Civil war has erupted in Paraboulem, a small republic in eastern Bellitia! The country is riddled with landmines, humanitarian workers are under threat and civilians are the primary victims of this full-scale humanitarian crisis. If you were an ICRC delegate and you had to meet the rebels, how would you go about it? This hypothetical mission was the basis for one of the tests in Africa's first humanitarian law competition. Organized by the ICRC's regional delegation in Senegal, the contest was held in Dakar from 25-28 April with the participation of UNHCR, UNICEF and local human rights organizations. The tests provided future lawyers, diplomats, journalists and military officials with the opportunity to put into practice their theoretical knowledge through direct exposure to the dilemmas facing humanitarian action. The jury was composed of humanitarian law professors and practitioners who joined in by playing the parts of various protagonists. The team from the Dakar law faculty carried the day in the finals.

A rapid response

When an earthquake measuring 7.9 on the Richter scale hit the western coast of Sumatra on 4 June, 90 per cent of the houses on Enggano island were destroyed. Within hours, an International Federation assessment team was dispatched from Geneva to the quake zone. The three delegates were joined in Jakarta by the Federation's regional health delegate and water/sanitation officer, and personnel from the Japanese and Singapore Red Cross Societies. Working in close collaboration with the Indonesian Red Cross Society (Palang Merah Indonesia - PMI), the team was on Enggano island, only 15 km from the quake's epicentre, within 24 hours.

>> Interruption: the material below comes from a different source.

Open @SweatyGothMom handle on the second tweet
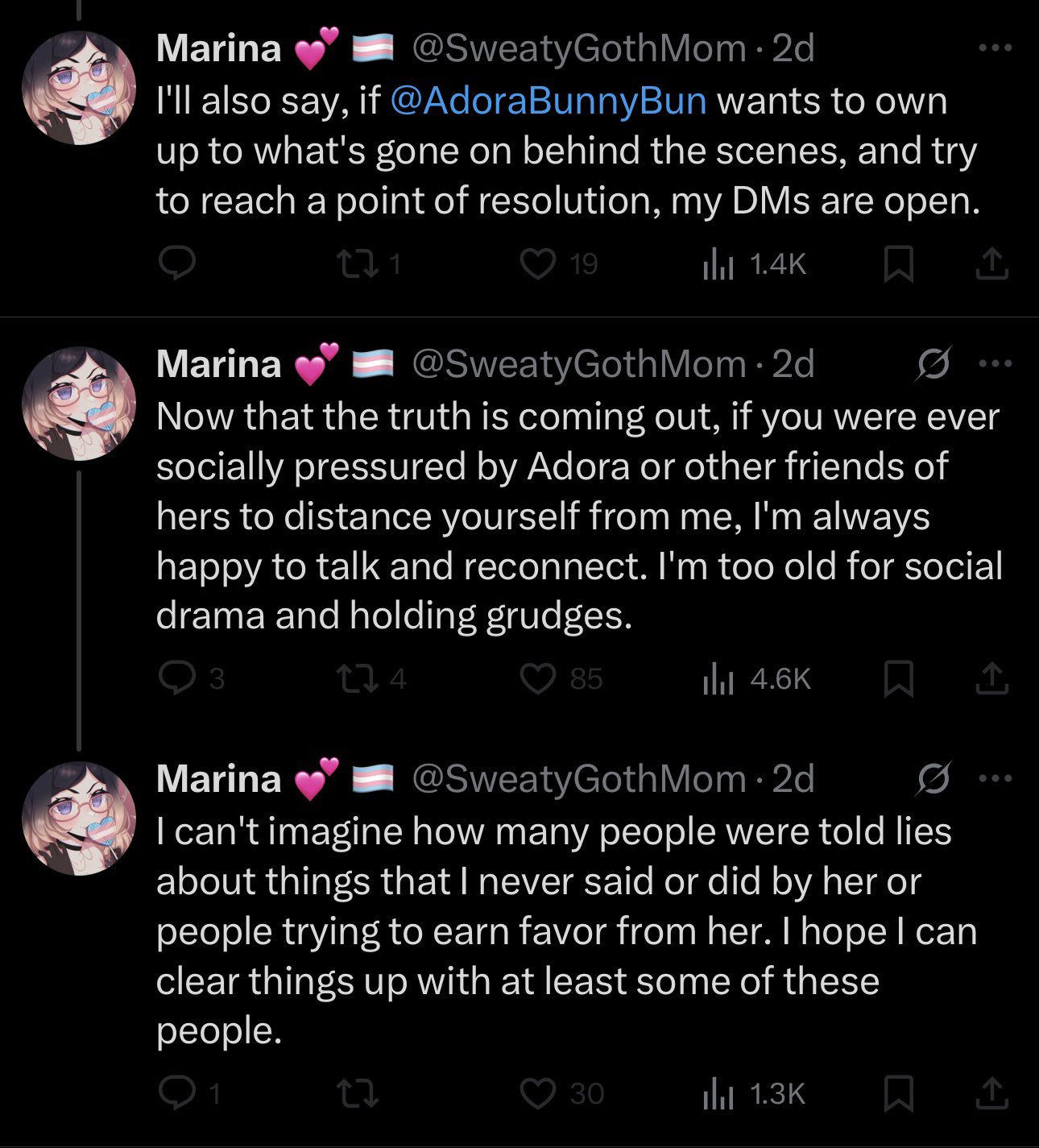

One of the greatest concerns was to see if the water supply had been contaminated. Family wells, although cracked, were still serviceable. However, families had lost their water containers and cooking pots when their houses collapsed, and were unable to store and boil water to make it safe for drinking.

The 400 stricken families on Enggano were soon provided with household kits including water containers, jerrycans and cooking pots. They were purchased in Jakarta by PMI, who coordinated the relief effort with the Federation.

Back on the mainland, another 15,000 kits were distributed to destitute people living on the streets in devastated Bengkulu province, too fearful to return to their damaged houses until the earth stopped shaking.

After three years as Federation editor, Jean Milligan has left Red Cross, Red Crescent magazine. She inspired us all with her dedication, professionalism and exceptional editing skills, and we wish her well.